**TO DO**
Can you quote the article below on the StudentLife mental health app in full, word for word?

**PASSAGE TO READ**
● ● ● ●
Your phone may now automatically know if you are depressed, stressed or lonely as researchers have developed an app that reveals mental health, performance and behaviour of users.
Called StudentLife app, which compares students' happiness, stress, depression and loneliness to their academic performance, the application may also be used in the general population - for example, to monitor mental health, trigger intervention and improve productivity in workplace employees.
"This is a very important and exciting breakthrough," said the study's senior author professor Andrew Campbell from Dartmouth College in the US.
"The StudentLife app is able to continuously make mental health assessment 24/7, opening the way for a new form of assessment," Campbell added.
The researchers built the Android app to monitor readings from smartphone sensors carried by 48 students during a 10-week term to assess their mental health (depression, loneliness, stress), academic performance (grades across all their classes) and behavioural trends.
So the app can tell how stress, sleep, visits to the gym et al change in response to college workload - assignments, midterms, finals - as the term progresses.
They used computational method and machine learning algorithms on the phone to assess sensor data and make higher level inferences (like sleep, sociability and activity)
The results showed that passive and automatic sensor data from the Android phones significantly correlated with the students' mental health and their academic performance over the term.
"While the smartphone app raises major privacy concerns," Campbell said, "with proper protections in place, the app can provide continuous mental health evaluation for people from all walks of life, rather than waiting for symptoms of stress and depression to become severe enough to visit the doctor."
The researchers presented their findings on Wednesday at the 2014 ACM International Joint Conference on Pervasive and Ubiquitous Computing in the US.
● ● ● ●
**DATA EXCERPTS**

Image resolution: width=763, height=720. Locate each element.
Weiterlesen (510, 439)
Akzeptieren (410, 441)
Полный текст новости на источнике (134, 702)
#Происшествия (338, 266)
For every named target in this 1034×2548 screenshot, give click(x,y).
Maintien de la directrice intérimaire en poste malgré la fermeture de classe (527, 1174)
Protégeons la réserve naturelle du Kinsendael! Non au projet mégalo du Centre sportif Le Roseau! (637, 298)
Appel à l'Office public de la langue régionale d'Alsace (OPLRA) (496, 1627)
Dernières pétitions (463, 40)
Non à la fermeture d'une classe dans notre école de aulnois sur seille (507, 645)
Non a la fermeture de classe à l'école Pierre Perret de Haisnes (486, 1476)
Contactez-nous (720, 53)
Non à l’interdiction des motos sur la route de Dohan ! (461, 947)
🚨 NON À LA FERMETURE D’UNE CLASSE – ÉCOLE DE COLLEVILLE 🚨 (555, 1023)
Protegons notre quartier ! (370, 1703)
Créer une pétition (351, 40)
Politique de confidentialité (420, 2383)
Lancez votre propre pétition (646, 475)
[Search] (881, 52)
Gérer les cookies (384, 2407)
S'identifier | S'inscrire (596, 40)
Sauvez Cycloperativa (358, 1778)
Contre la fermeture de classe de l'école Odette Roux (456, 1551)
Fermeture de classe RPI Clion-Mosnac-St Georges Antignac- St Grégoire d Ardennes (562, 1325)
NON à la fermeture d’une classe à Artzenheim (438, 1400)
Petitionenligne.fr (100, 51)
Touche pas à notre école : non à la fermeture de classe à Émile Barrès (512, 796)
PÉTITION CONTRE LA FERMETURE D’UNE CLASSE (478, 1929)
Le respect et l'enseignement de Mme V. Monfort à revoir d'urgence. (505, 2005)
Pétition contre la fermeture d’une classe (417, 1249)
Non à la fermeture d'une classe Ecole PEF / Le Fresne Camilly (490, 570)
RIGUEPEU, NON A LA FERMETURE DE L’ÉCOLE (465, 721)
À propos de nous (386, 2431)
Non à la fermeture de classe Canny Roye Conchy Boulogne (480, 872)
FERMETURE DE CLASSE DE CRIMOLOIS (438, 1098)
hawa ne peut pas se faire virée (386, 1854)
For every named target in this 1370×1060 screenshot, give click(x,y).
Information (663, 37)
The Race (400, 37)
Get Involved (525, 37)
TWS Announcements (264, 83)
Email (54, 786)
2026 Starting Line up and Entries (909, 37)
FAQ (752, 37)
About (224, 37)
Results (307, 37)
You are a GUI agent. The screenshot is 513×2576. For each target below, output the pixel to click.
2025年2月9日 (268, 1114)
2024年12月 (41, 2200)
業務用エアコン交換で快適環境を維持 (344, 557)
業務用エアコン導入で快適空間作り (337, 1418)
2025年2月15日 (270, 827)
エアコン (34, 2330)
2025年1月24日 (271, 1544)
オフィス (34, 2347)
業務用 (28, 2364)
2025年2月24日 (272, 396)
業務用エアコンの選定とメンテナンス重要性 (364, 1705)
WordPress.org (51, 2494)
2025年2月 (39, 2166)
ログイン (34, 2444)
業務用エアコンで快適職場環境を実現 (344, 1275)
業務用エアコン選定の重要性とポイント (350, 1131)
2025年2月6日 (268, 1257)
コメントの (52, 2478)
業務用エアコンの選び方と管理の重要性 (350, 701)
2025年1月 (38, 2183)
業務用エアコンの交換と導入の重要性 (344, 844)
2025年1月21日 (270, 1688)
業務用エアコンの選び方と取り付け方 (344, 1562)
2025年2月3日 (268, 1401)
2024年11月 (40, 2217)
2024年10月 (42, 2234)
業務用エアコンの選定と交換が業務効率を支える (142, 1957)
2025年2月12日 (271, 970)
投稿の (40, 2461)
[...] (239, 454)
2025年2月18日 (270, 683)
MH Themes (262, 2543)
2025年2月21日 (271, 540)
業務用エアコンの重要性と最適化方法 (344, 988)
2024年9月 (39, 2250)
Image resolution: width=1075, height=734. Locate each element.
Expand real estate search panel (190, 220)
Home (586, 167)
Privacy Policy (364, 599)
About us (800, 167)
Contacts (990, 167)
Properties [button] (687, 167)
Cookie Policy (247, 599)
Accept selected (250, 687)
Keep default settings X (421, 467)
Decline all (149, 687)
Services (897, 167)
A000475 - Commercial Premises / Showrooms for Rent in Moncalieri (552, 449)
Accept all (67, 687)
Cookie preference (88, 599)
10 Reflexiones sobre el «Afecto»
● ● ● ●
**ANSWER TO THIS TASK**
Your phone may now automatically know if you are depressed, stressed or lonely as researchers have developed an app that reveals mental health, performance and behaviour of users.
Called StudentLife app, which compares students' happiness, stress, depression and loneliness to their academic performance, the application may also be used in the general population - for example, to monitor mental health, trigger intervention and improve productivity in workplace employees.
"This is a very important and exciting breakthrough," said the study's senior author professor Andrew Campbell from Dartmouth College in the US.
"The StudentLife app is able to continuously make mental health assessment 24/7, opening the way for a new form of assessment," Campbell added.
The researchers built the Android app to monitor readings from smartphone sensors carried by 48 students during a 10-week term to assess their mental health (depression, loneliness, stress), academic performance (grades across all their classes) and behavioural trends.
So the app can tell how stress, sleep, visits to the gym et al change in response to college workload - assignments, midterms, finals - as the term progresses.
They used computational method and machine learning algorithms on the phone to assess sensor data and make higher level inferences (like sleep, sociability and activity)
The results showed that passive and automatic sensor data from the Android phones significantly correlated with the students' mental health and their academic performance over the term.
"While the smartphone app raises major privacy concerns," Campbell said, "with proper protections in place, the app can provide continuous mental health evaluation for people from all walks of life, rather than waiting for symptoms of stress and depression to become severe enough to visit the doctor."
The researchers presented their findings on Wednesday at the 2014 ACM International Joint Conference on Pervasive and Ubiquitous Computing in the US.